Google walkout contro le molestie

Migliaia di dipendenti di Google, in tutto il mondo, si sono uniti alla protesta contro lo scandalo molestie che ha investito la compagnia.

La protesta è iniziata giovedì 1 novembre alle 11.10 ora locale di ogni sede ed è già stata soprannominata come il MeToo di Google. Migliaia di dipendenti dell’azienda, in tutto il mondo, hanno interrotto il proprio turno di lavoro e sono scesi in piazza per protestare contro lo scandalo molestie che ha colpito il colosso dell’informatica. La campagna, identificata dall’hashtag #GoogleWalkout, ha raccolto un enorme consenso.

Manifestanti google

Google Walkout For Real Change

I manifestanti di Google hanno avanzato cinque richieste:

  • La fine dell’arbitrato forzato in caso di molestie e discriminazioni.
  • L’impegno a mettere fine al gender pay gap e alla differenza tra le opportunità lavorative tra due sessi.
  • Una relazione sulla trasparenza delle molestie sessuali divulgata pubblicamente.
  • Un processo chiaro, uniforme e globalmente inclusivo per denunciare gli abusi in modo sicuro e anonimo.
  • La nomina di un “funzionario delle diversità” che risponda direttamente al Ceo dell’azienda e e formuli raccomandazioni al Cda.

Le cinque richieste di Google Walkout

Google, scandalo molestie

La protesta è nata pochi giorni dopo che il New York Times ha pubblicato un’inchiesta su Andy Rubin, creatore del software mobile di Android e alto dirigente dell’azienda.
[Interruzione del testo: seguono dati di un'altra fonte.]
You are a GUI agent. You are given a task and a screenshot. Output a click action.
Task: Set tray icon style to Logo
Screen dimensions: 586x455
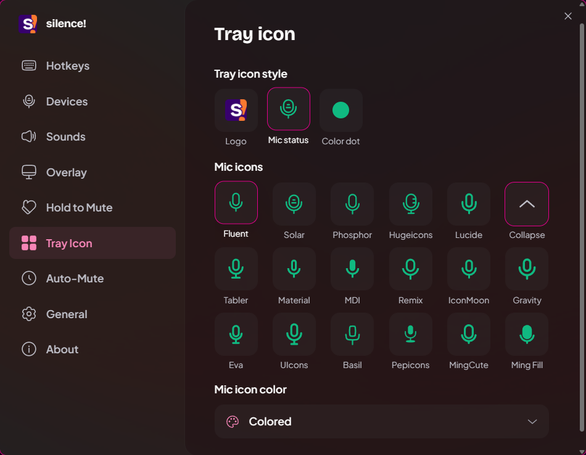pos(236,110)
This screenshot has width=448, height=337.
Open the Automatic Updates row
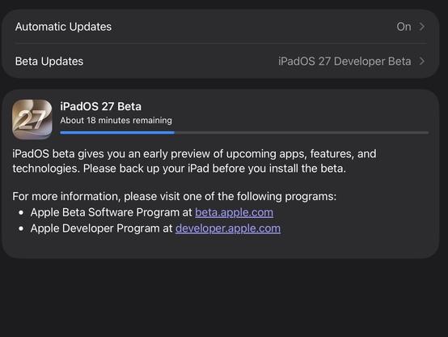(x=220, y=27)
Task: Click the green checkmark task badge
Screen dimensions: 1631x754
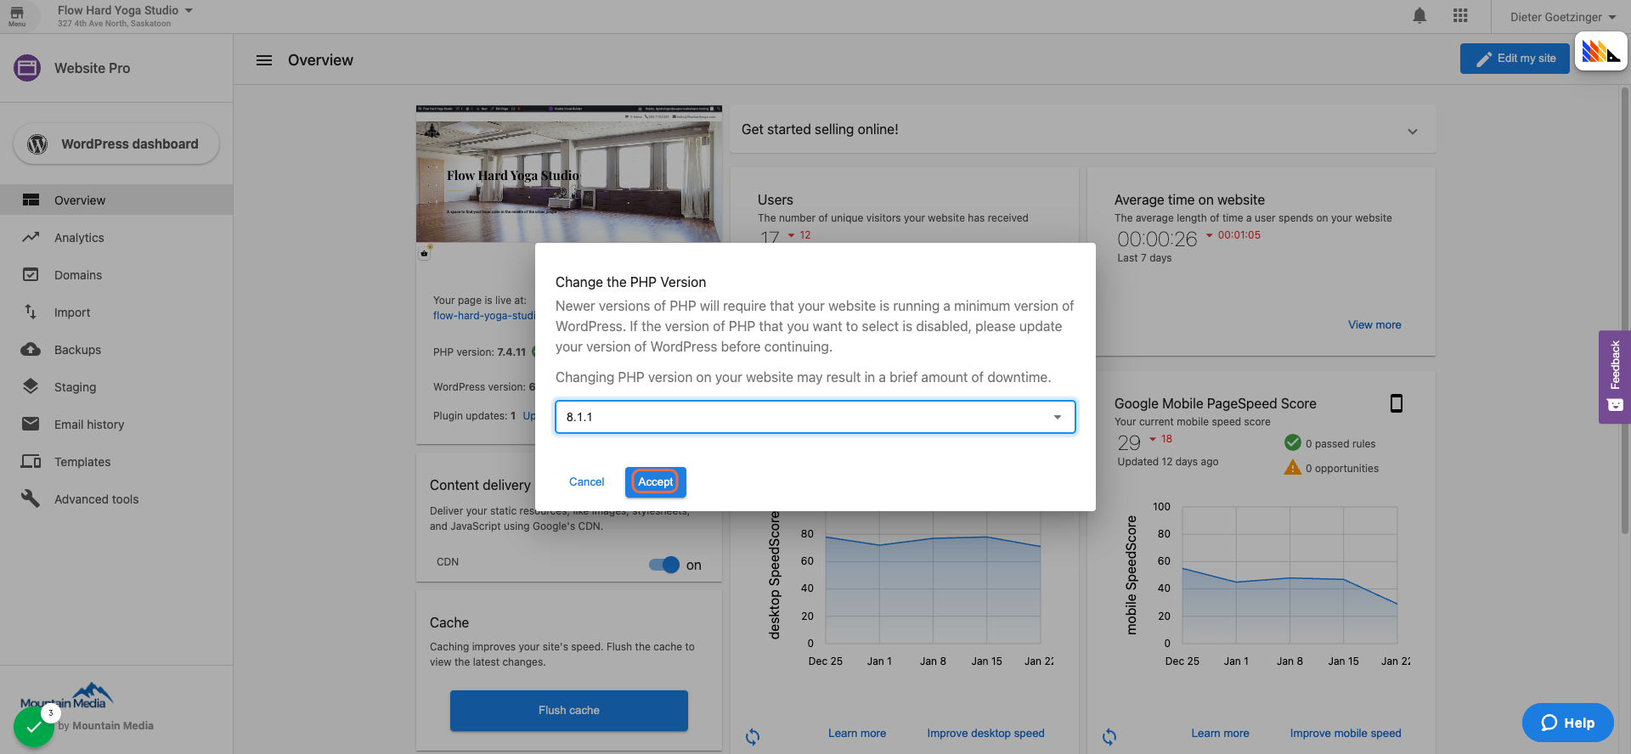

Rubin è stato accusato dalle dipendenti di condotta inappropriata. Ma nonostante questo ha ricevuto dalla società una buonuscita pari a 90 milioni di dollari. Una cifra che contrasta con quanto affermato da Sundar Pichai, Ceo dell’azienda, che in una nota interna ha comunicato di aver adottato una politica “sempre più dura” contro i molestatori interni. Pichai ha inoltre dichiarato di aver licenziato, negli ultimi due anni, 48 dipendenti di cui 13 dirigenti, senza alcuna buonuscita. Tra i vertici coinvolti nello scandalo c’è anche Richard DeVaul, a capo del laboratorio di ricerca Alphabet. Ma i manifestanti affermano che “ce ne sono altre migliaia, ad ogni livello della compagnia”.